1607: Jan Le Loup, Maastricht werewolf

A Dutchman known as Jan Le Loup (John the Wolf) was burned at the stake on this date in 1607 as a werewolf.

In a Europe where wolf attacks were still a real threat, the werewolf superstition waxed in partnership with the witch superstition. “Werewolf witch trials” form a distinct subspecies of the regular old witch trial; one of them even constitutes the maiden post of this here execution blog and it’s not very difficult to imagine predatory megafauna terrorizing a region could be attributed supernatural powers; the occultist Montague Summers devoted a whole book to plumbing the records of bygone werewolf cases for evidence of genuine lycanthropy.


This illustration of Beast of Gevaudan, a notorious man-eater from the 1760s, looks like the animal leaped straight out of hell. (via this fantastic Pinterest gallery)

Werewolves could likewise be rolled up via the familiar machinations of the witch-hunter. In John the Wolf’s case, he was accused out of the trial against Henry Gardinn of having used their transmogrifying beast personas to devour a child in Limburg.

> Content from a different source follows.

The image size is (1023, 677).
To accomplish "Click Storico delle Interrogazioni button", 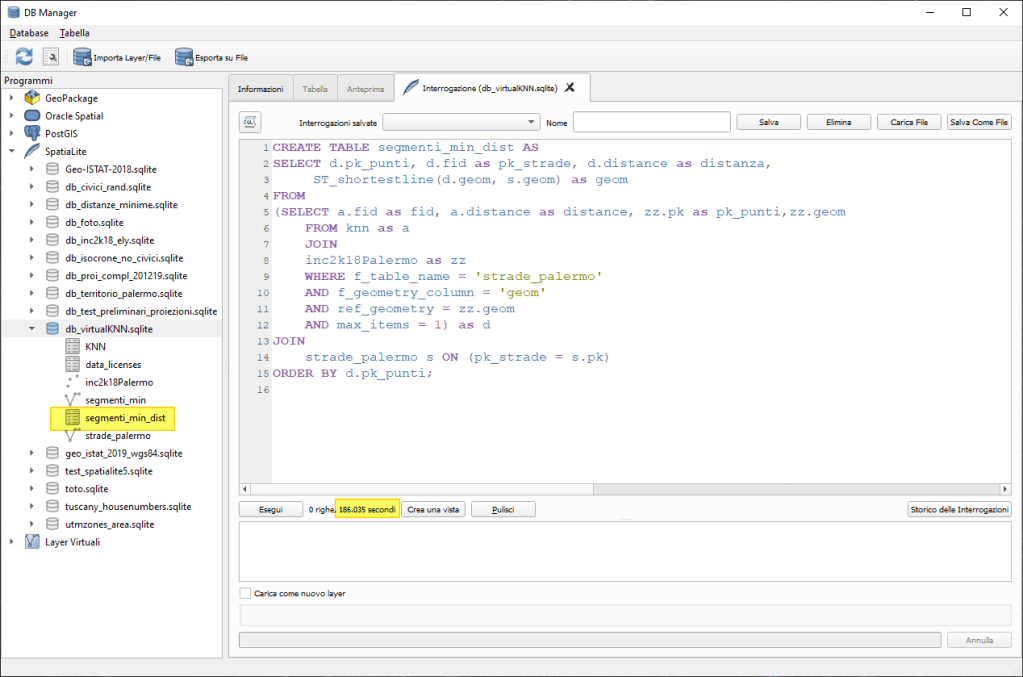I will pyautogui.click(x=958, y=509).
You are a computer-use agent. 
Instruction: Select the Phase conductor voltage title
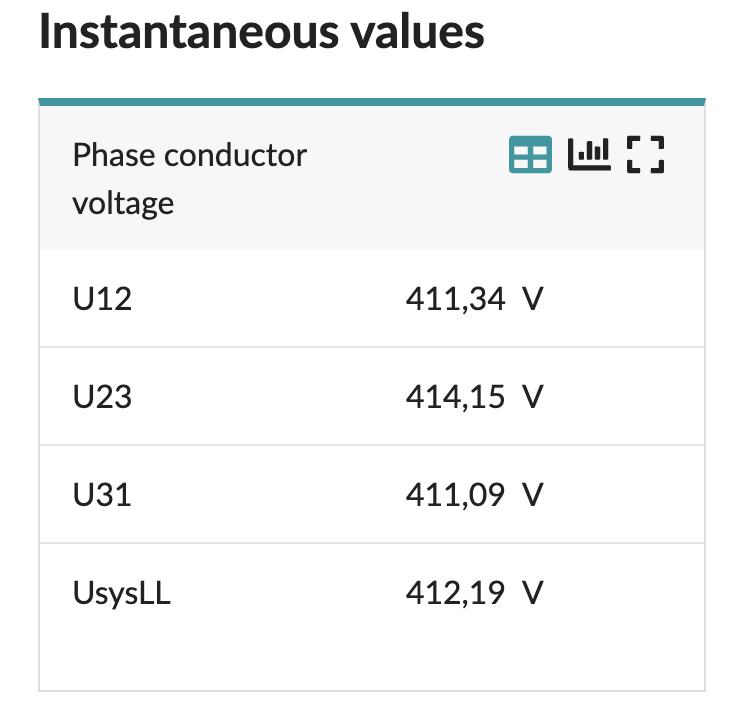(190, 179)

Gardinn burned in 1605; John was able to flee to Heusden but was recognized in 1607 and returned to Maastricht for the inevitable.

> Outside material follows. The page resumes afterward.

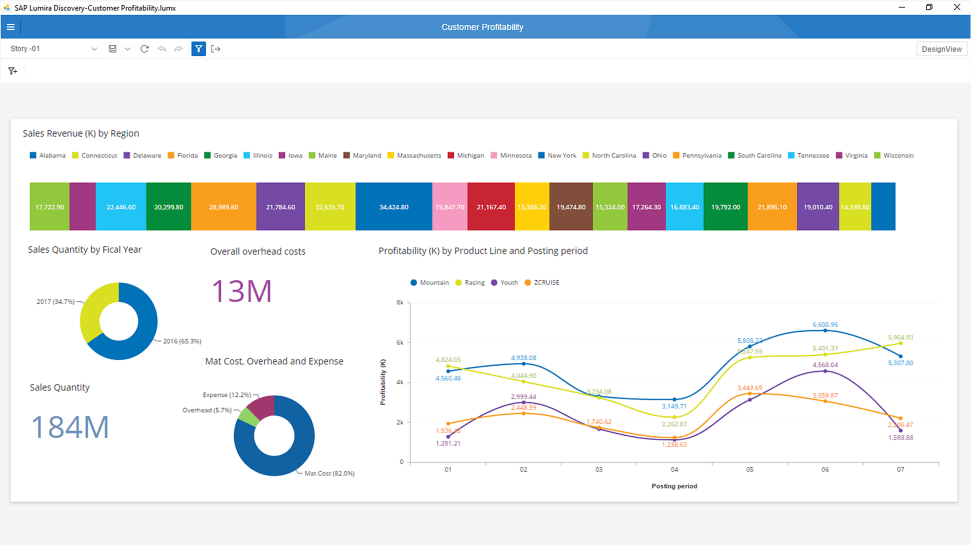Click the SAP Lumira app icon

pos(7,7)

Though John tried claiming that Henry’s indictment had been to revenge himself for an altercation between the two, torture soon changed The Wolf’s story and placed he, Gardinn, and a third companion into a forest coven with a devil-avatar with whom they danced and feasted on human flesh.

After execution, his remains were exhibited on a pole surmounted by a wooden illustration of a werewolf.

On this day..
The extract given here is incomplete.